The data:
⁂

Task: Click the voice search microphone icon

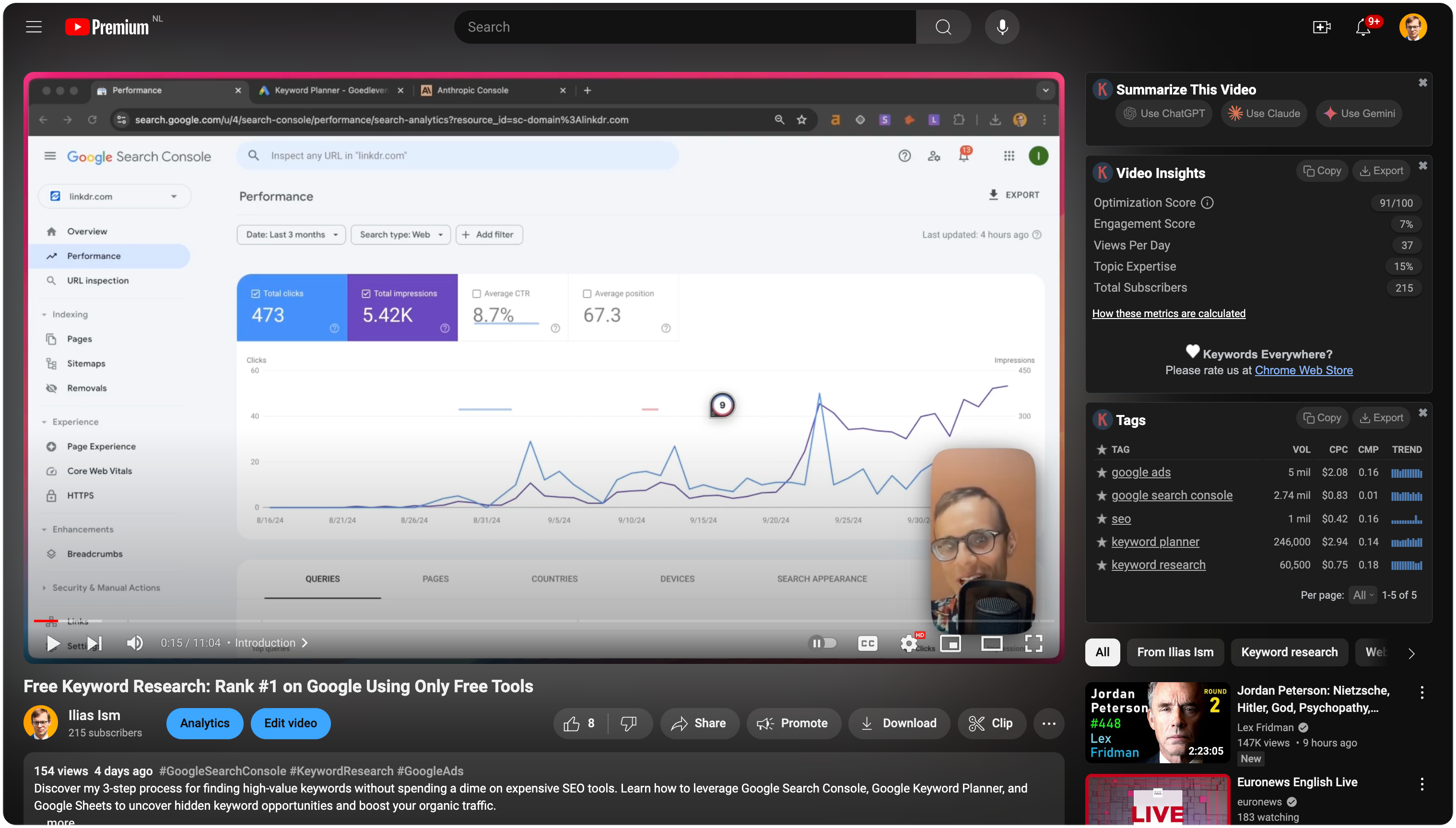Action: point(1002,27)
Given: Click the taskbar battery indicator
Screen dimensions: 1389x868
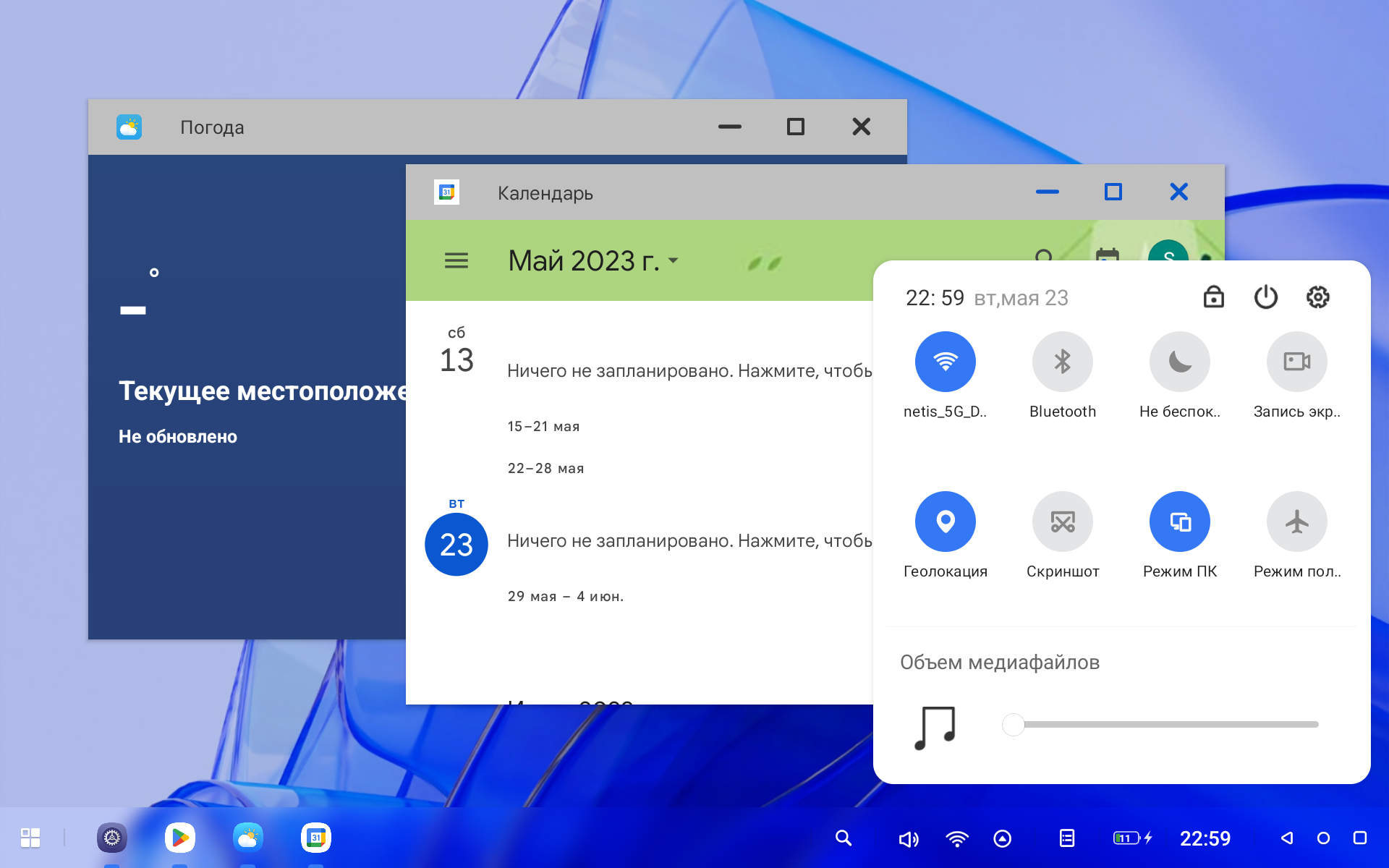Looking at the screenshot, I should point(1131,838).
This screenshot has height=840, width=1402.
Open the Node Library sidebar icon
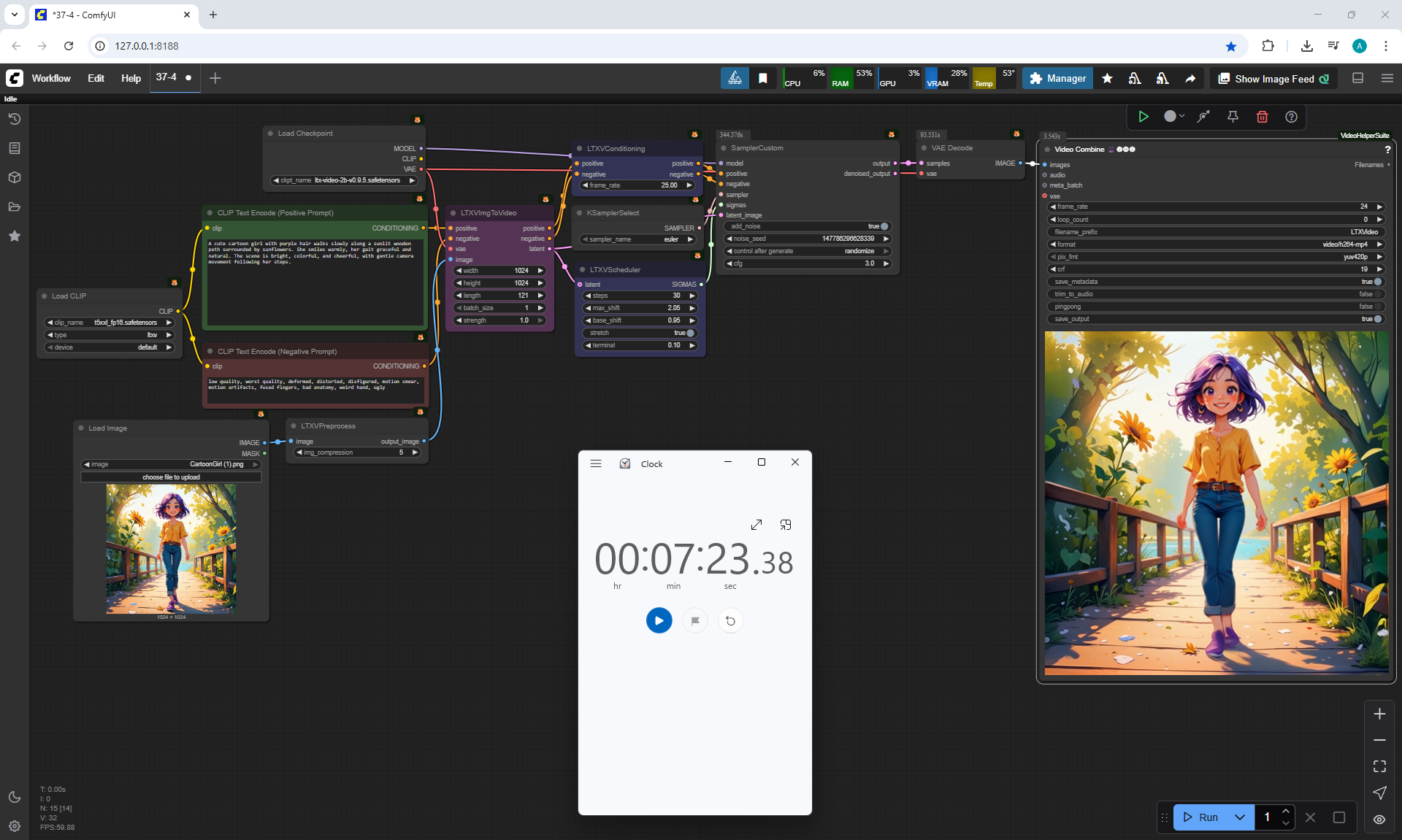[15, 148]
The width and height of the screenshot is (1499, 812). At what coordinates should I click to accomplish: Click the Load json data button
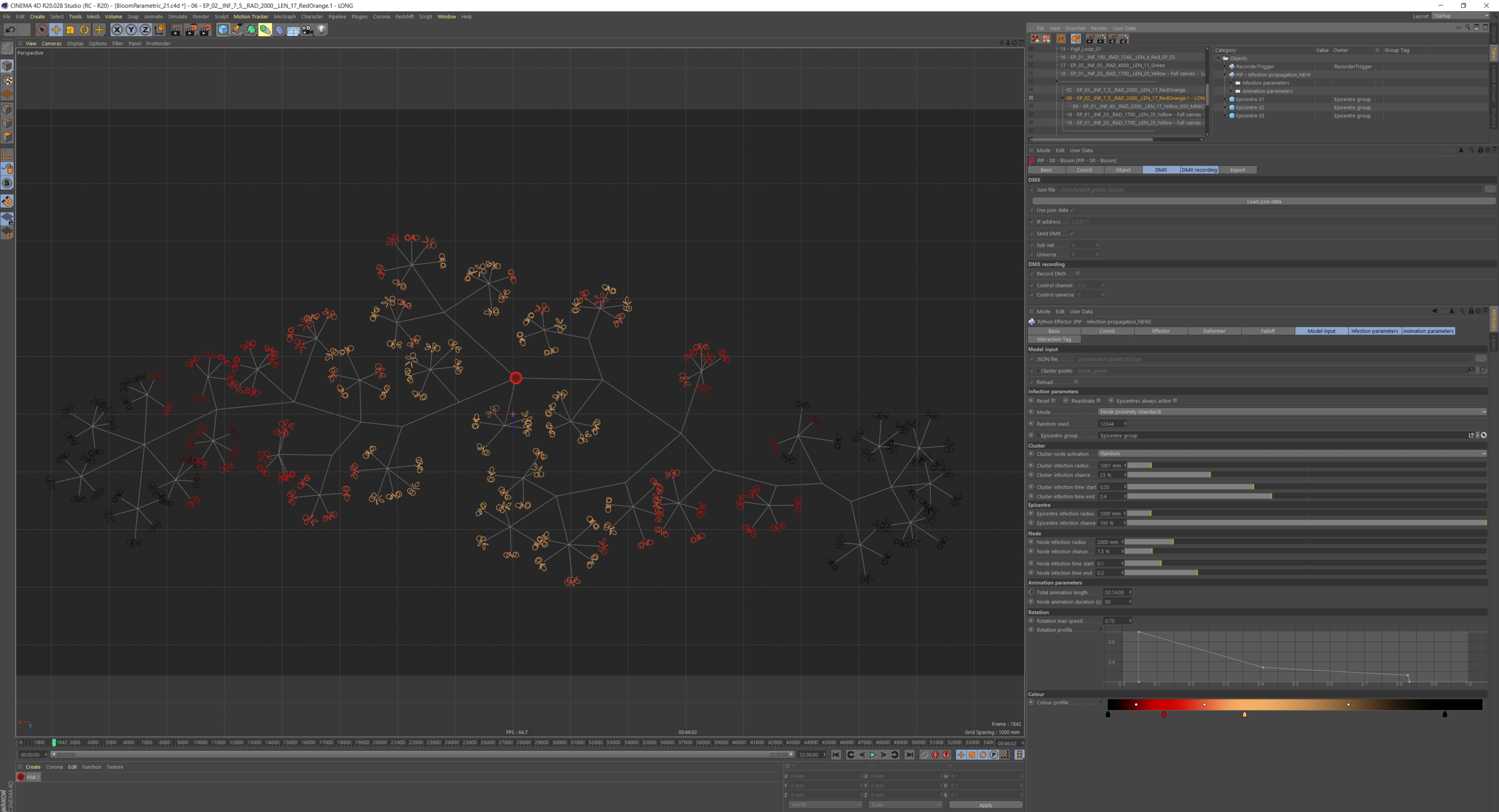pos(1263,201)
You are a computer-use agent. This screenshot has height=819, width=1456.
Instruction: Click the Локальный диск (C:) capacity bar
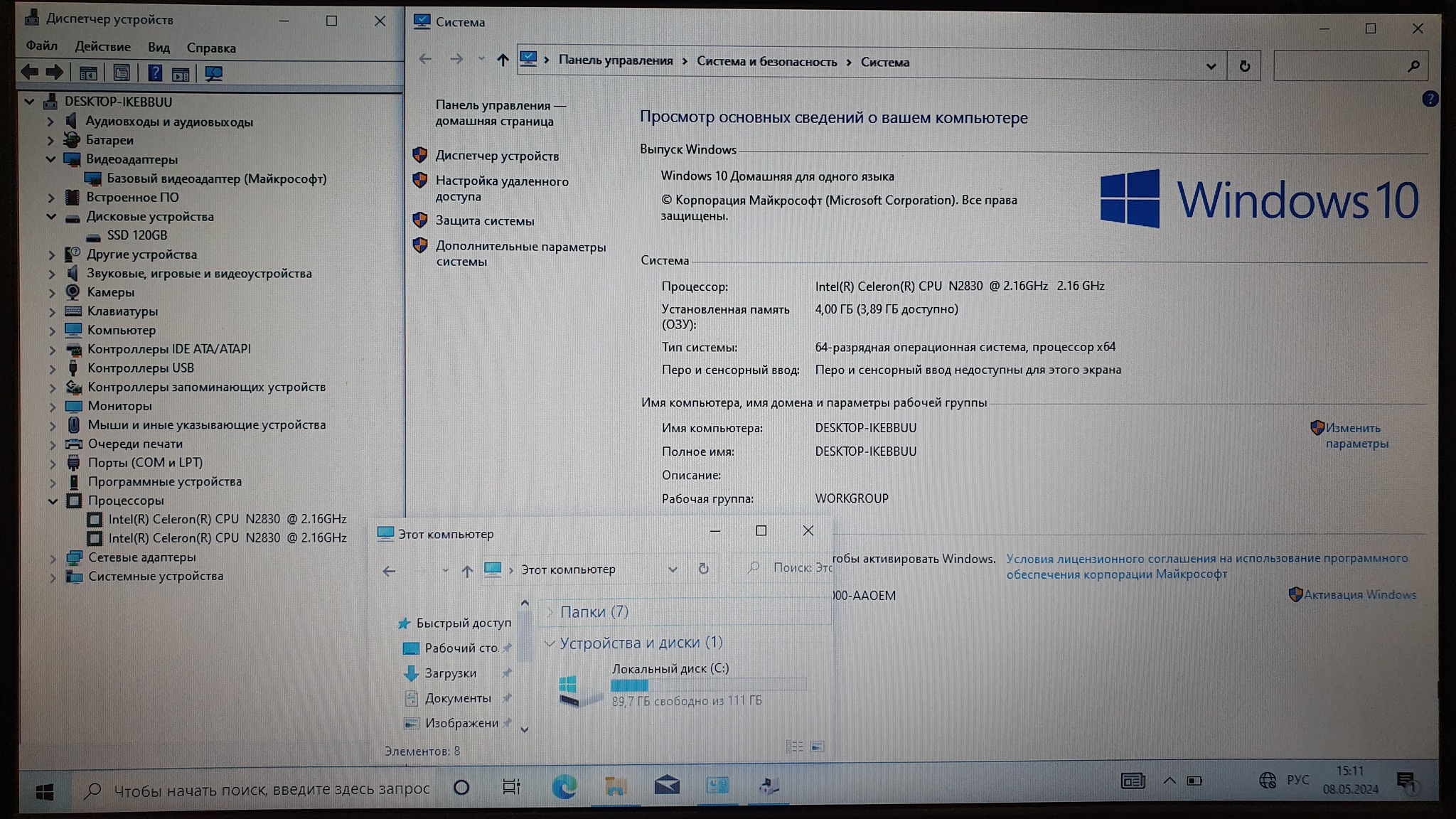pos(708,685)
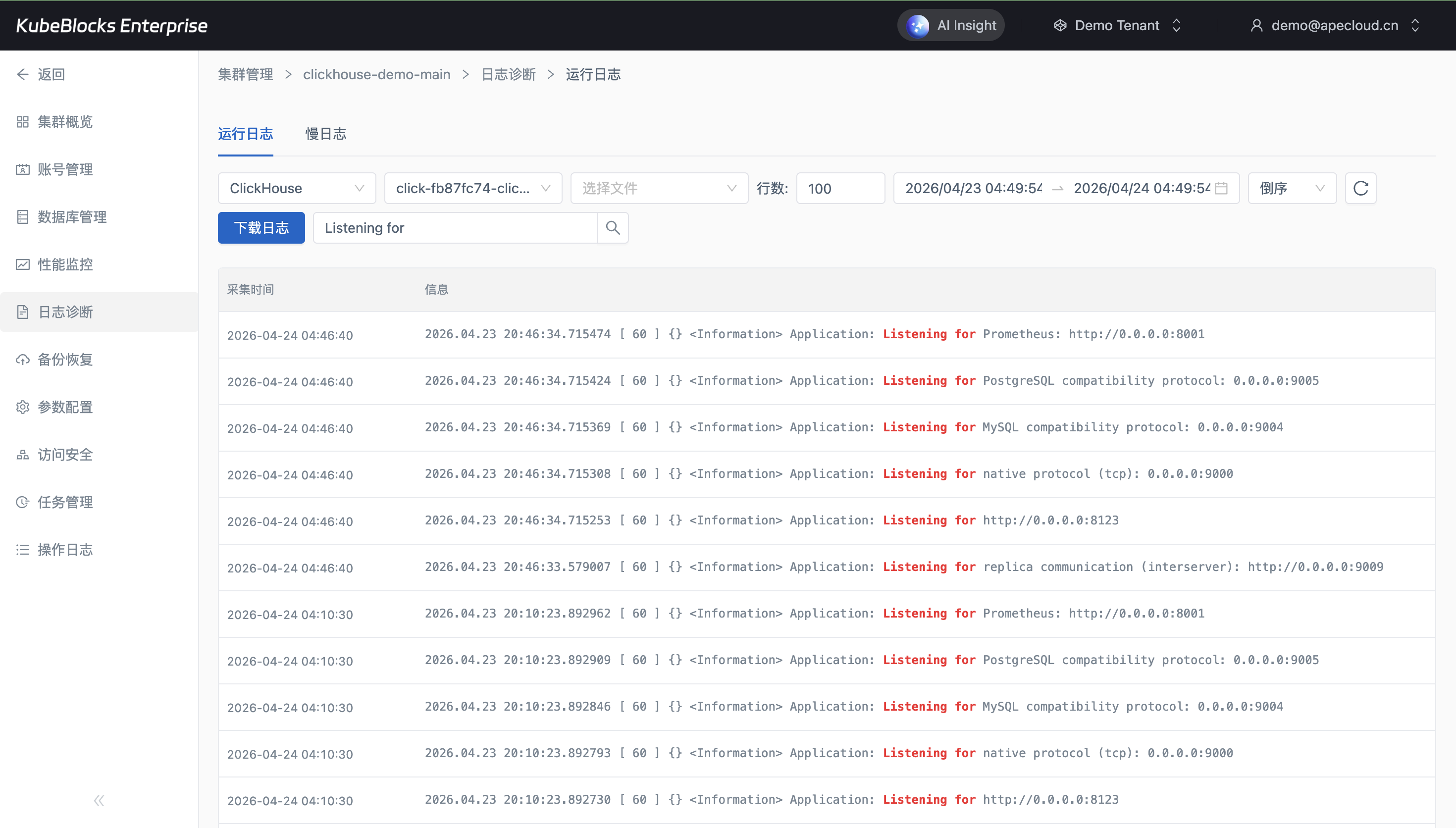1456x828 pixels.
Task: Open the 选择文件 file dropdown
Action: coord(658,188)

⁂

Directions:
Write each entry again exactly, minus any images.

Your solution:
Task: Click the voice search microphone icon

Action: point(1002,27)
Given: Click the taskbar battery indicator
Screen dimensions: 1389x868
Looking at the screenshot, I should point(1131,838).
This screenshot has height=840, width=1402.
Open the Node Library sidebar icon
[15, 148]
The width and height of the screenshot is (1499, 812). At what coordinates should I click to accomplish: Click the Load json data button
pos(1263,201)
You are a computer-use agent. This screenshot has height=819, width=1456.
Instruction: Click the Локальный диск (C:) capacity bar
pos(708,685)
1456x828 pixels.
Task: Open the 选择文件 file dropdown
Action: coord(658,188)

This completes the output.